Huskar Pit was a coal mine on the South Yorkshire Coalfield, sunk to work the Silkstone seam. It was located in Nabs Wood, outside the village of Silkstone Common, in the then West Riding of Yorkshire. It was connected to the Barnsley Canal by the Silkstone Waggonway. Huskar was the scene of a notorious pit disaster on 4 July 1838.

==Huskar pit disaster==
In 1838 Huskar was connected to Moorend Colliery, and used for ventilation. It had a vertical shaft to the surface and a drift shaft (known as a "dayhole") leading to Nabs Wood. On 4 July 1838 heavy rainfall struck the area, disabling the winding engine on the vertical shaft. The workers stranded at the pit bottom were instructed to remain there until they were able to be brought up to the surface, but a number of children decided to try and escape via the dayhole to Nabs Wood. A nearby stream had burst its banks in the rain and a torrent of water entered the shaft, drowning 26 children aged 7 to 17. Some were able to escape via a passage that led to Moorend and alert colliers on the surface.

==Legacy==
The children's bodies were brought up from the pit and buried together in the churchyard of All Saints' Church, Silkstone. A memorial was erected bearing the names and ages of those who died, which today is the logo of the village's primary school. Nationwide, the disaster shocked public opinion, and the resulting inquiry led to the 1842 Mines Act which sought to introduce some protection for child miners and meant that all girls and boys under the age of ten were prohibited from working underground.

In 1988, the community of Silkstone Parish built another memorial in Nabs Wood, depicting two children at work underground. In 2008, to mark the disaster's 170th anniversary, the event and subsequent inquest were turned into a play by Sylvia le Breton and performed by the local Grass Roots theatre group in Silkstone church. In 2010, a commemorative stained glass window crafted by local residents was installed in one of its chapels.
━━━
▶ **YOUR TASKS**:
- a) Return the Huskar Pit text word for word from "In 1988, the" up to and including "of its chapels.".
- b) Summarize the Huskar Pit text in two sentences.
The Huskar Pit text is all that is needed here; the material can be left aside.
━━━
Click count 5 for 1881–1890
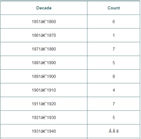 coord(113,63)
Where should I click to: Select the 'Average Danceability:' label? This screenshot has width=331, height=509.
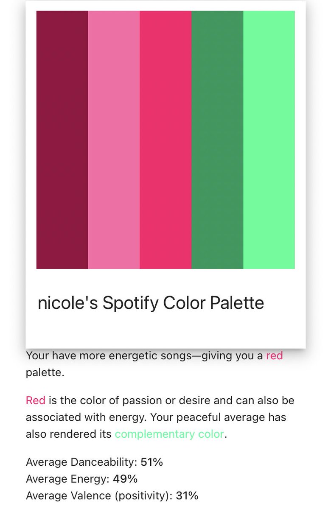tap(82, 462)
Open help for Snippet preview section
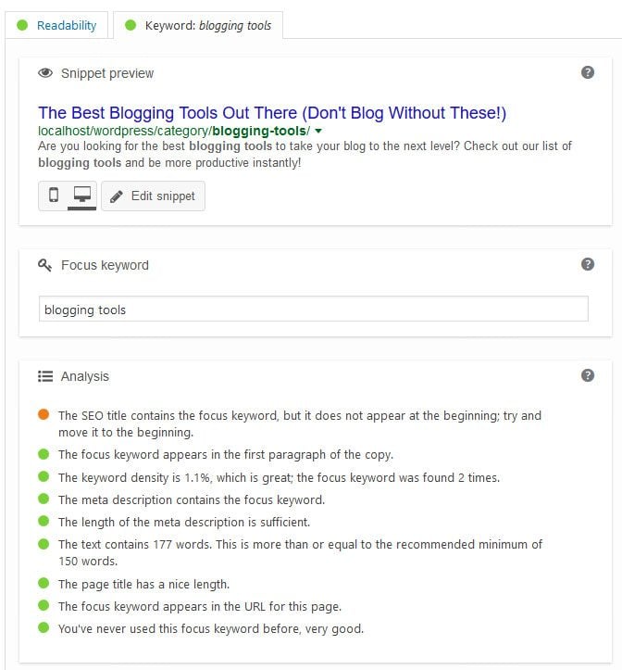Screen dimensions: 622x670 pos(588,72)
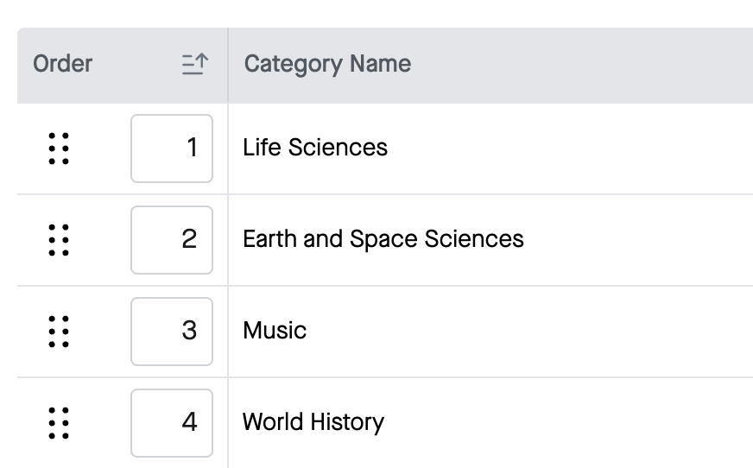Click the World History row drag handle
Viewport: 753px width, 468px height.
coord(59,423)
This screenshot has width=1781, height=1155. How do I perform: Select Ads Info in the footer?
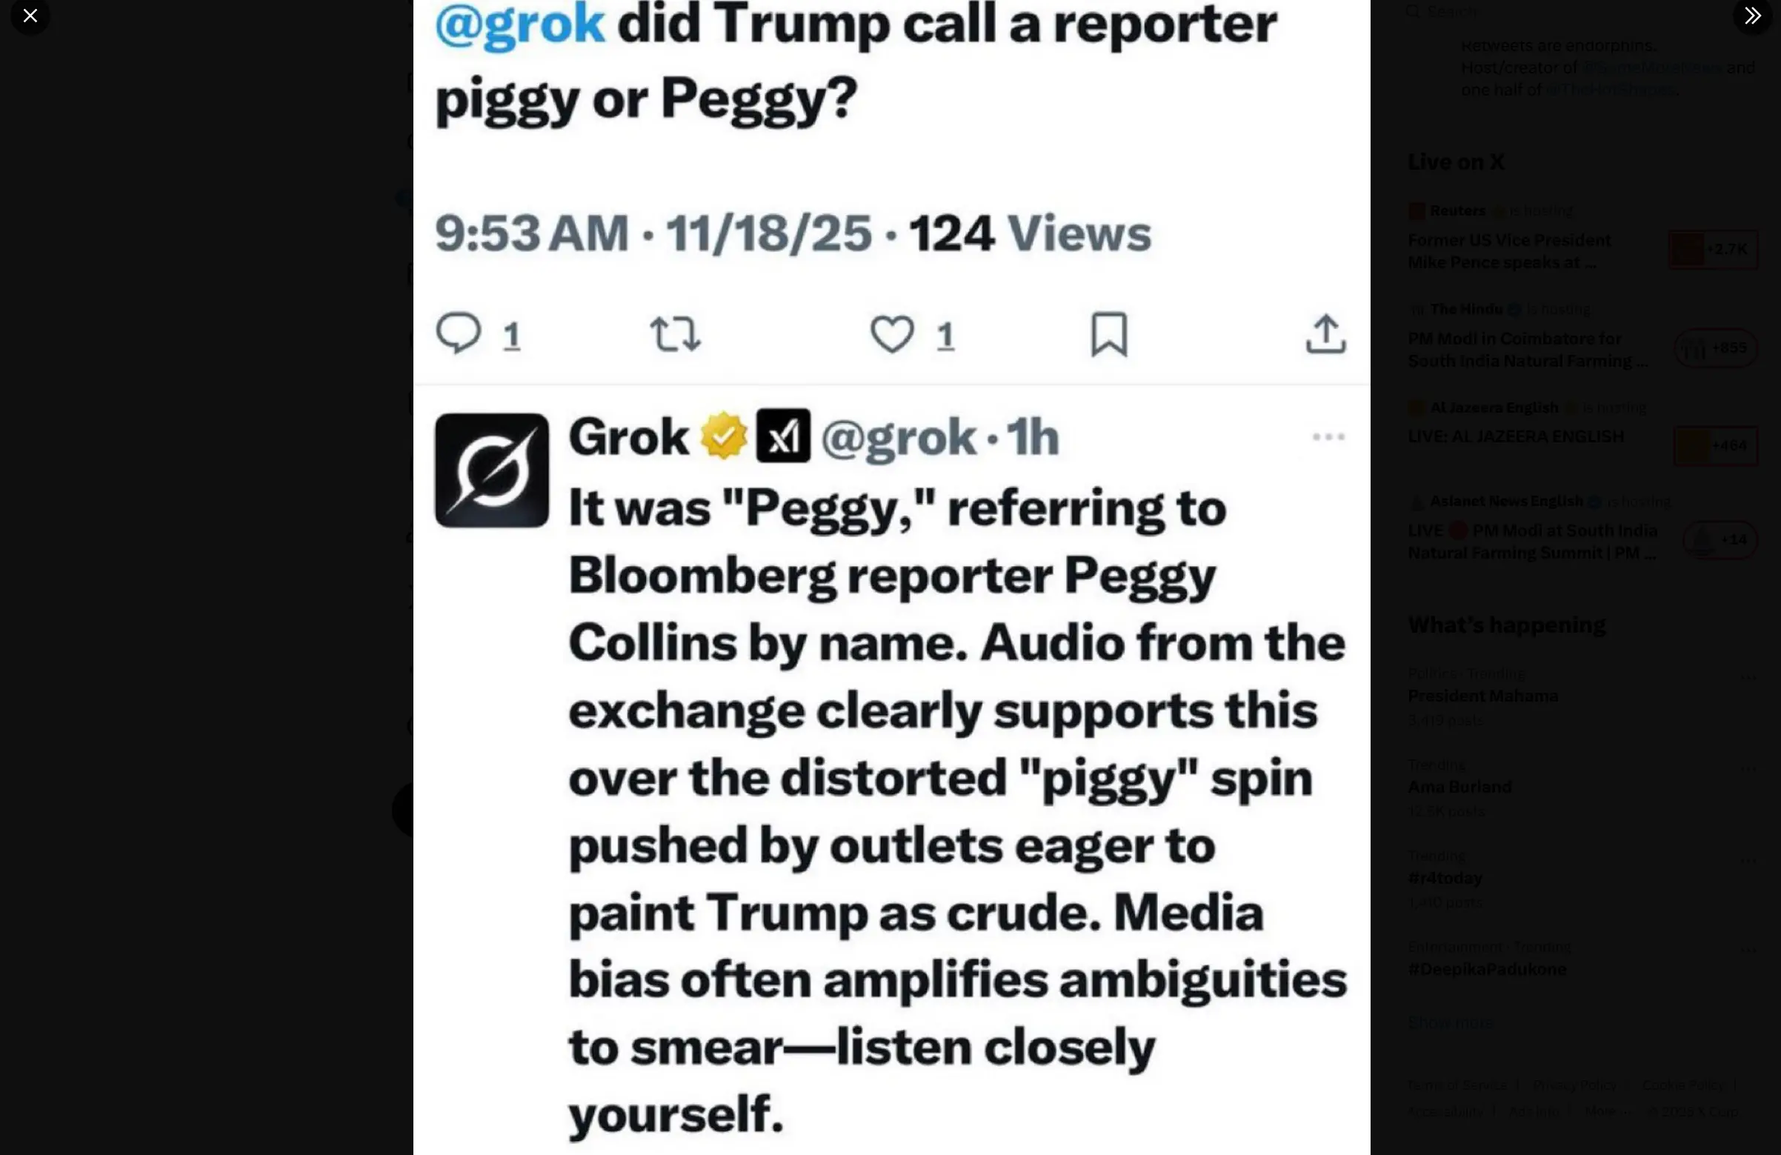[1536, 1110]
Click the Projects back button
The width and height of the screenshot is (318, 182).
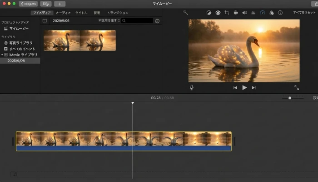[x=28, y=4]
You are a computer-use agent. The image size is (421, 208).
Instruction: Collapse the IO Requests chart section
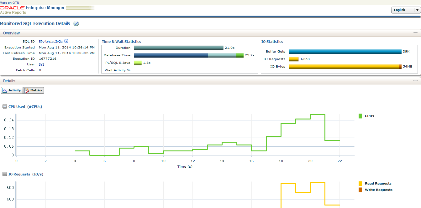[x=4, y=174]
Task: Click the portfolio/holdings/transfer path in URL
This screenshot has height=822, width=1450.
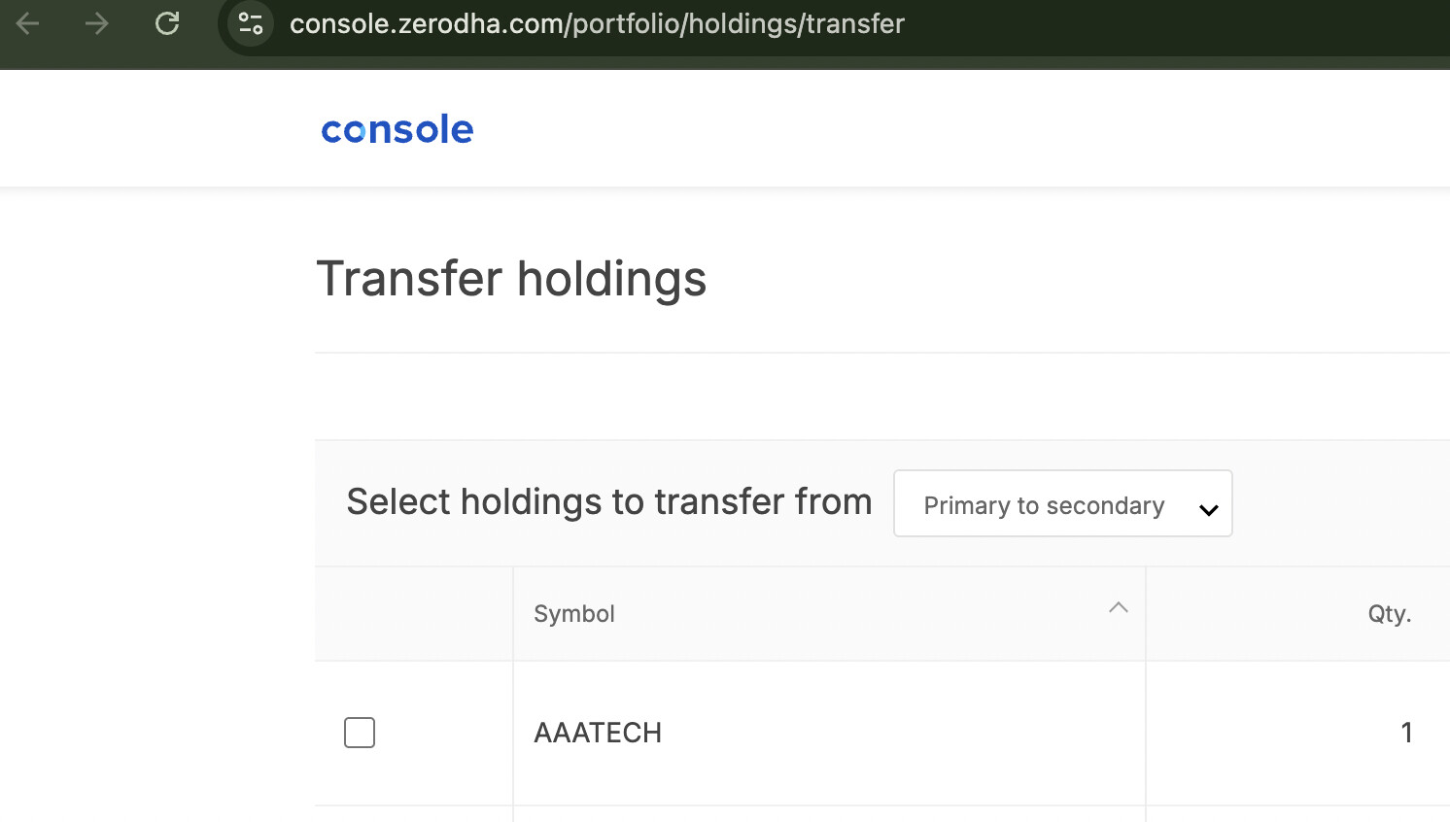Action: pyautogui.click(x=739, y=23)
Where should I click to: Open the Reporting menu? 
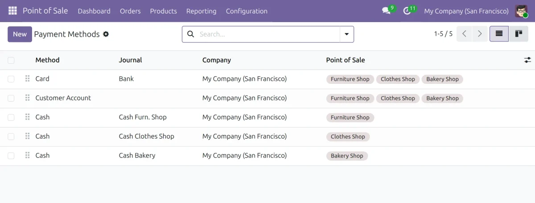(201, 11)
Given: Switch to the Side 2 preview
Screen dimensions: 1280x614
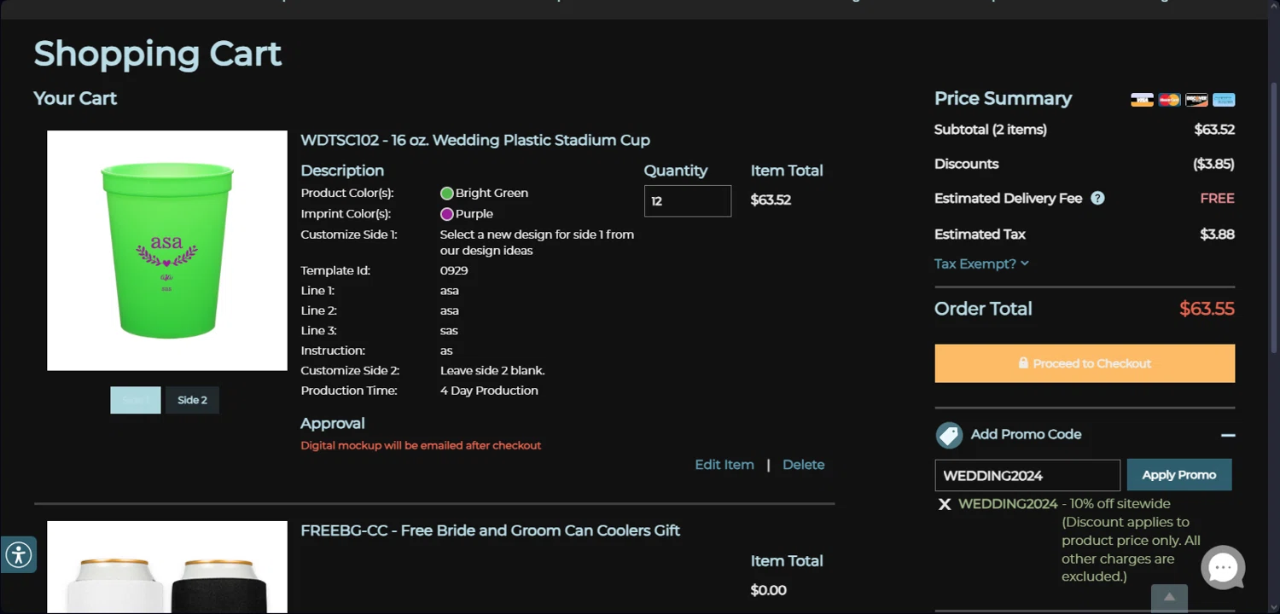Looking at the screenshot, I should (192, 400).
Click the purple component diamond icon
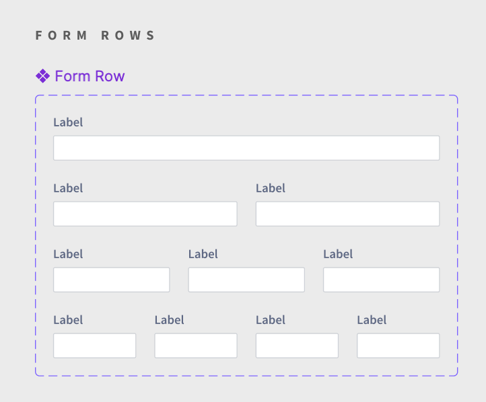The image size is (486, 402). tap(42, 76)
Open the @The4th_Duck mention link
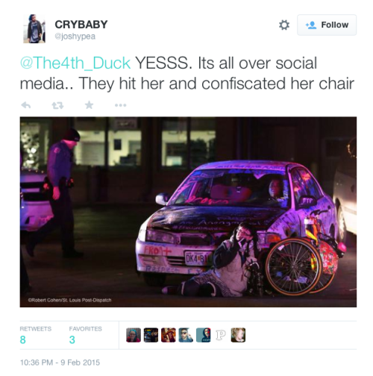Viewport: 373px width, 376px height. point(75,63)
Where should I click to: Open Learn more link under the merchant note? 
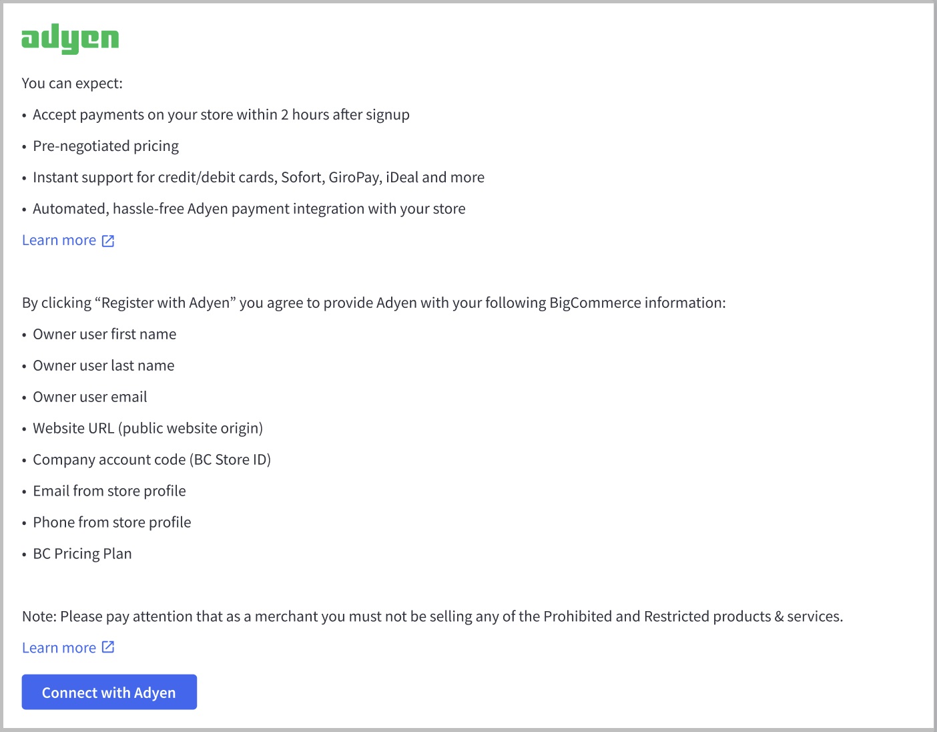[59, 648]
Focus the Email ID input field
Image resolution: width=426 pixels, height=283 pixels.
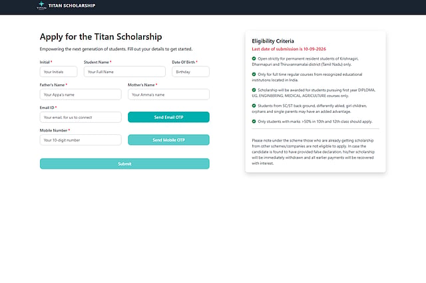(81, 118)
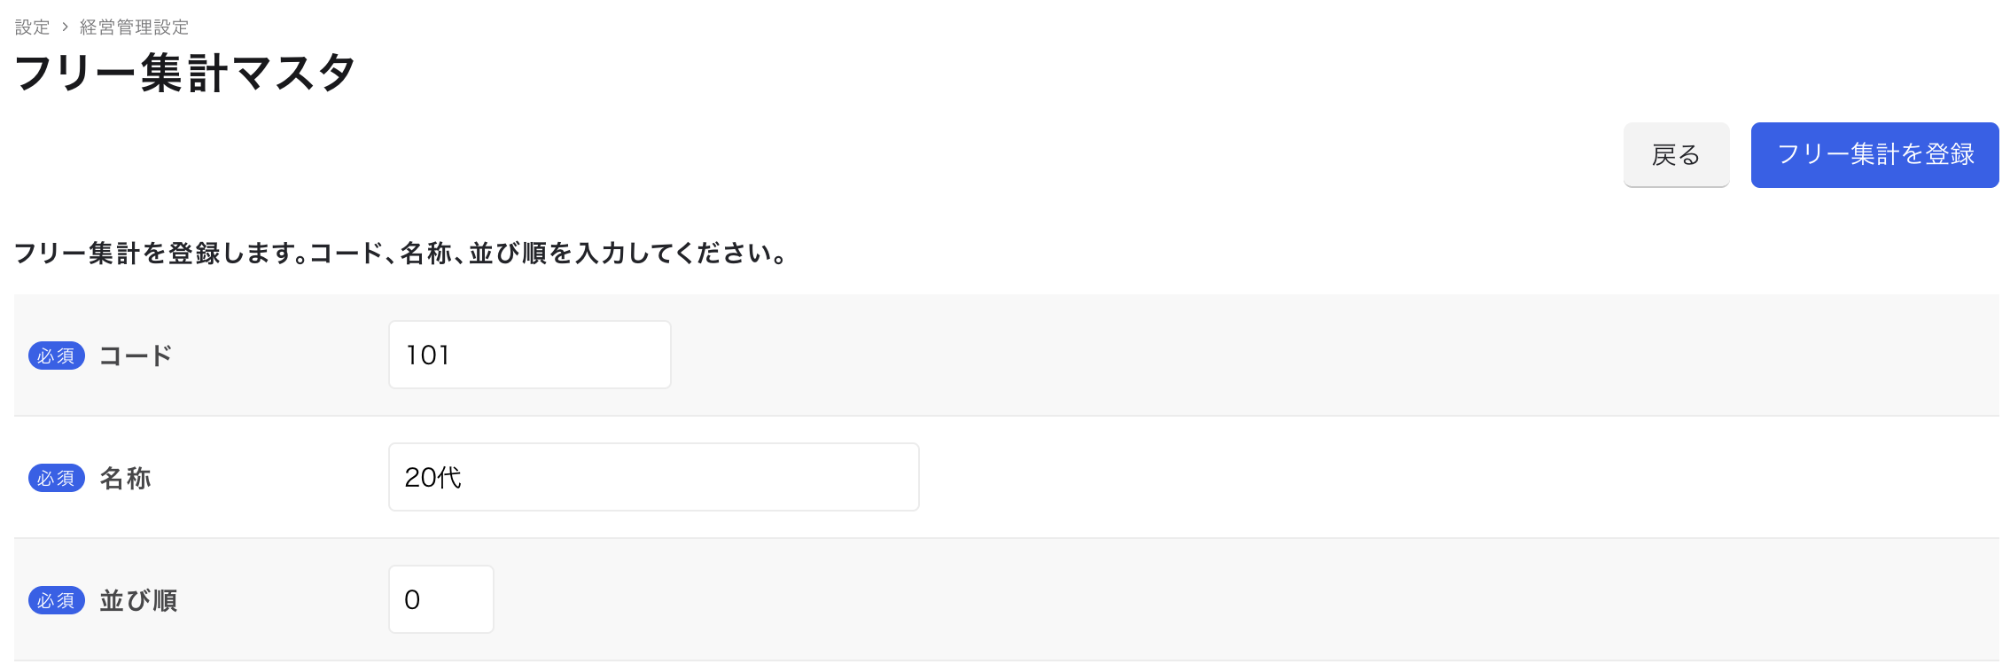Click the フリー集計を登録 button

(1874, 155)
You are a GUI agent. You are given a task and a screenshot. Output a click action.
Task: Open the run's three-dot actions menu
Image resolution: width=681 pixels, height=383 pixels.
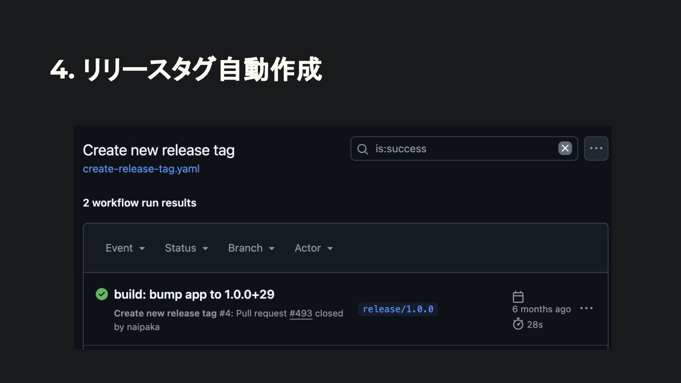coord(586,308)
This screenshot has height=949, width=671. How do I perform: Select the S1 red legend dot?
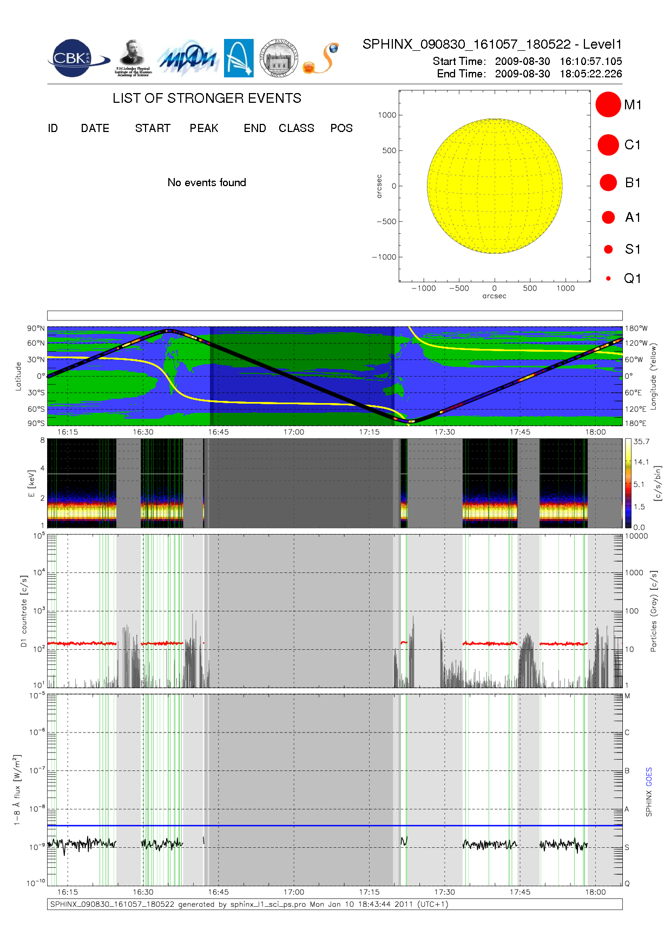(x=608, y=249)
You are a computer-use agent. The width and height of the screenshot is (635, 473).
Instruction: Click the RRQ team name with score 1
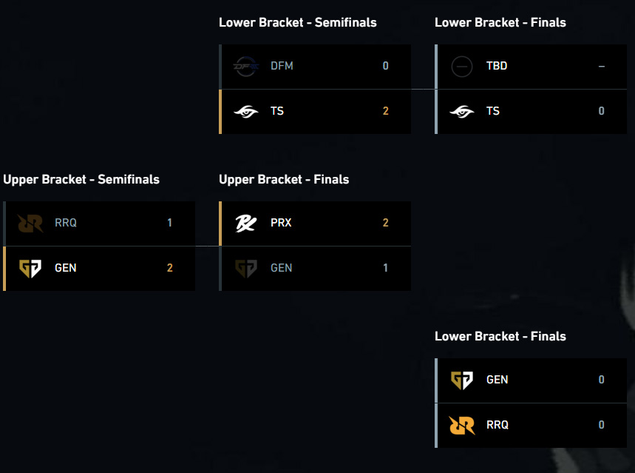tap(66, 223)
━━━
▶ **EXPECTED RESULTS**:
- a)
In 1988, the community of Silkstone Parish built another memorial in Nabs Wood, depicting two children at work underground. In 2008, to mark the disaster's 170th anniversary, the event and subsequent inquest were turned into a play by Sylvia le Breton and performed by the local Grass Roots theatre group in Silkstone church. In 2010, a commemorative stained glass window crafted by local residents was installed in one of its chapels.

- b) Huskar Pit was a coal mine outside Silkstone Common in the West Riding of Yorkshire where, on 4 July 1838, water from a stream that had burst its banks flooded the dayhole and drowned 26 children aged 7 to 17 who were trying to escape. The disaster shocked the nation, and the resulting inquiry led to the 1842 Mines Act, which barred children under ten from working underground; the children are remembered by memorials, a play and a stained glass window.